▶ **YOUR INSTRUCTIONS**: Scan the records below for the line with "Instruction: Select the 缩小 zoom out icon" and the line with "Select the arrow". Repeat those two lines and every line between them exactly, and nothing else.

▶ **ENTRIES PROVIDED**:
=== Begin Enclosure ===

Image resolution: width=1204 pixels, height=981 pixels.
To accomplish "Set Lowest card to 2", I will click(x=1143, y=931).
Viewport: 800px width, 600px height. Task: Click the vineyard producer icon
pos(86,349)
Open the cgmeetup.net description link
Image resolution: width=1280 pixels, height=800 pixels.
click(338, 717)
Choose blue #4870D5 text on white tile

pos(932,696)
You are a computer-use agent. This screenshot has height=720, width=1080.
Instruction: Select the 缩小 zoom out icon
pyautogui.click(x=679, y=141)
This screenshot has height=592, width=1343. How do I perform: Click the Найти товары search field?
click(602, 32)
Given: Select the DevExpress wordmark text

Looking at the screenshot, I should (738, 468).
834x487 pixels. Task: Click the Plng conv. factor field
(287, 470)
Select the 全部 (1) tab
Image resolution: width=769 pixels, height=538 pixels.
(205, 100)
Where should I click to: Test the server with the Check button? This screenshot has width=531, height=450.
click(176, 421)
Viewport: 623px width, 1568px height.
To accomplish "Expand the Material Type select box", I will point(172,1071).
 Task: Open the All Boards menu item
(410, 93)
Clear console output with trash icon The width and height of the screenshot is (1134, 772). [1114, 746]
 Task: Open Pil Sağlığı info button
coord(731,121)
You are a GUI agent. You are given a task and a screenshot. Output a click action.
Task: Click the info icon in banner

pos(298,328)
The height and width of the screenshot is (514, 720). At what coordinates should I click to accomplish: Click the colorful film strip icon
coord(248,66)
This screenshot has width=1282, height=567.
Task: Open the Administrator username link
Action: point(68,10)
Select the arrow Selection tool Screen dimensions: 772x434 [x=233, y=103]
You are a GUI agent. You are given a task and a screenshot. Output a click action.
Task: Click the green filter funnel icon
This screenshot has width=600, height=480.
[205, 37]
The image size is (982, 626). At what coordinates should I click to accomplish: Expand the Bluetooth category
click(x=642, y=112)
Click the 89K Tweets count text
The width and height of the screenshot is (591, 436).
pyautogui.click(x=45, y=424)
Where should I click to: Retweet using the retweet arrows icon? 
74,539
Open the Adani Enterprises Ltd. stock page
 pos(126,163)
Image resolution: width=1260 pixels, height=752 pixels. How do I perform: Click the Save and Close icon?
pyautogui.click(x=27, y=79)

=== End Enclosure ===

▶ **RESULT BELOW**:
Instruction: Select the 缩小 zoom out icon
pyautogui.click(x=679, y=141)
This screenshot has height=592, width=1343. How do I perform: Click the Найти товары search field?
click(602, 32)
Given: Select the DevExpress wordmark text

Looking at the screenshot, I should (738, 468).
834x487 pixels. Task: Click the Plng conv. factor field
(287, 470)
Select the 全部 (1) tab
Image resolution: width=769 pixels, height=538 pixels.
(205, 100)
Where should I click to: Test the server with the Check button? This screenshot has width=531, height=450.
click(176, 421)
Viewport: 623px width, 1568px height.
To accomplish "Expand the Material Type select box", I will point(172,1071).
 Task: Open the All Boards menu item
(410, 93)
Clear console output with trash icon The width and height of the screenshot is (1134, 772). [1114, 746]
 Task: Open Pil Sağlığı info button
coord(731,121)
You are a GUI agent. You are given a task and a screenshot. Output a click action.
Task: Click the info icon in banner

pos(298,328)
The height and width of the screenshot is (514, 720). At what coordinates should I click to accomplish: Click the colorful film strip icon
coord(248,66)
This screenshot has width=1282, height=567.
Task: Open the Administrator username link
Action: point(68,10)
Select the arrow Selection tool Screen dimensions: 772x434 [x=233, y=103]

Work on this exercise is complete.